On Mon, Jun 17, 2024 at 11:56 AM Clem Cole <clemc at ccc.com> wrote:

>
>
> On Mon, Jun 17, 2024 at 1:51 AM Bakul Shah via TUHS <tuhs at tuhs.org> wrote:
>
>> Forgot to mention LOCUS, which was the only distributed Unix compatible
>> OS I am aware of. To anyone who has user/implementer experience, I would
>> love to hear what worked well, what didn't, what was easy to implement,
>> what was very hard and what you wished was added to it.
>>
> Jerry and Bruce's book is the complete reference:
> https://www.amazon.com/Distributed-System-Architecture-Computer-Systems/dp/0262161028
>
> There were basically 3/4 versions...  the original version of the PDP 11
> which is the SOSP paper, which morphed to include a VAX at UCLA; IBM's
> AIX/370 and AIX/PS2 which included TCF (Transparent Computing Facility),
> and LCC's TNC Transparent Networking Computing "product" which were the 14
> core technologies used to built it.  Part of them landed in other systems
> from Tru64, HPUX, the Paragon and even a later a Linux implementation
> (which sadly was done on the V2  kernel so was lost when Linus did not
> understand it).
>
> What worked well was different flavors of the DFS and the later core idea
> of the VPROCS layer which I sorely miss, which allowed process migration -
> which w worked well and boy did I miss later in my career.  Admin of a
> Locus based system was a dream because it was just one system for up to
> 4096 nodes in a Paragon.   It also means you could migrate processes off a
> node, take the node down, reboot/change and bring it back. Very cool.
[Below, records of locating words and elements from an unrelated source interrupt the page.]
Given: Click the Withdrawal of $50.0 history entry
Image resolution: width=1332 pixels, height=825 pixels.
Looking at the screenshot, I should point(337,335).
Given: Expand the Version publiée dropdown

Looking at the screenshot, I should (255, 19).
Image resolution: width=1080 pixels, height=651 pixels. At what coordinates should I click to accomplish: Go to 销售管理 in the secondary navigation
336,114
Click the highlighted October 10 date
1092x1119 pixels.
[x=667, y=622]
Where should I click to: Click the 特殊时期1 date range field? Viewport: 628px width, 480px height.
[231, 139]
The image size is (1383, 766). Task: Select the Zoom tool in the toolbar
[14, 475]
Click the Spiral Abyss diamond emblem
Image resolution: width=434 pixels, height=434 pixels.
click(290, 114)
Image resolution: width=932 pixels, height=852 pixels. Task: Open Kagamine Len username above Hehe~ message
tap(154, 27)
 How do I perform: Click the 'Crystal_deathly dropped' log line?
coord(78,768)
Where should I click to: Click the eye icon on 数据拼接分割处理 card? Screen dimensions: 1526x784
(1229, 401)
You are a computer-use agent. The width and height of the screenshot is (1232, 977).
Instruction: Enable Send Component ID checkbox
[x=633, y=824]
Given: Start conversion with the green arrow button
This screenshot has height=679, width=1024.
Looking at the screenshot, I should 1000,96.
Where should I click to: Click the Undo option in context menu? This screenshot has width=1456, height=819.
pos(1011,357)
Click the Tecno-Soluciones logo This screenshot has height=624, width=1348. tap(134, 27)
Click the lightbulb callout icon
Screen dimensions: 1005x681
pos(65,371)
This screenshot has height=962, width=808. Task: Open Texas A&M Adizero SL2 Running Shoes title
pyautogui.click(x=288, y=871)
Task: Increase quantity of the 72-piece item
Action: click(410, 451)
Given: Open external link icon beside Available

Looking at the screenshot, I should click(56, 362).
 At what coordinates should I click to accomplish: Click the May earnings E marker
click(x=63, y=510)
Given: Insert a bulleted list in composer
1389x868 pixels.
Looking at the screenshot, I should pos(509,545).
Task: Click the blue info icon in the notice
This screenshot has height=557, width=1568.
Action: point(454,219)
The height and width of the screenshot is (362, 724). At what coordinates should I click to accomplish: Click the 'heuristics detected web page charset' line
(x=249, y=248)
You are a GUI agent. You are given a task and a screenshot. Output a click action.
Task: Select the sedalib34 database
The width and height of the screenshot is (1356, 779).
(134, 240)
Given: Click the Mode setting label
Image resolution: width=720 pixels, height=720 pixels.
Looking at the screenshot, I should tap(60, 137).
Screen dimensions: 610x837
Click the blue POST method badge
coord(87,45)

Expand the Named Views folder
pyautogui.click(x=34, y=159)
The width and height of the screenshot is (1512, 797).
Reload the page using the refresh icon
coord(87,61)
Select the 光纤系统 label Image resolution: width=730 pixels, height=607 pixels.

> After the first system was installed, adding a node was trivial, by the
> way.  You booted the node, "joined" the cluster, and were up. AIX used file
> replication to then build the local disks as needed.    BTW:
> "checkpointing" was a freebie -- you just migrated the file to a disk.
>
> Mixing ISA like the 370 and PS/2  was a mixed bag -- I'll let Charlie
> comment.   With TNC we redid that model a bit, I'm not sure we ever got it
> 100% right.  The HP-UX version was probably the best.
>
> The biggest implementation issue is that UNIX has too many different
> namespaces with all sorts of rules that are particular to each.  For all of
> the concept of "everything is a file," - when you start to try to bring it
> together, you discover new and werid^H^H^H^H^Hintersting name spaces from
> System V IPC to signals to FIFOs and Name Pipes (similar but different).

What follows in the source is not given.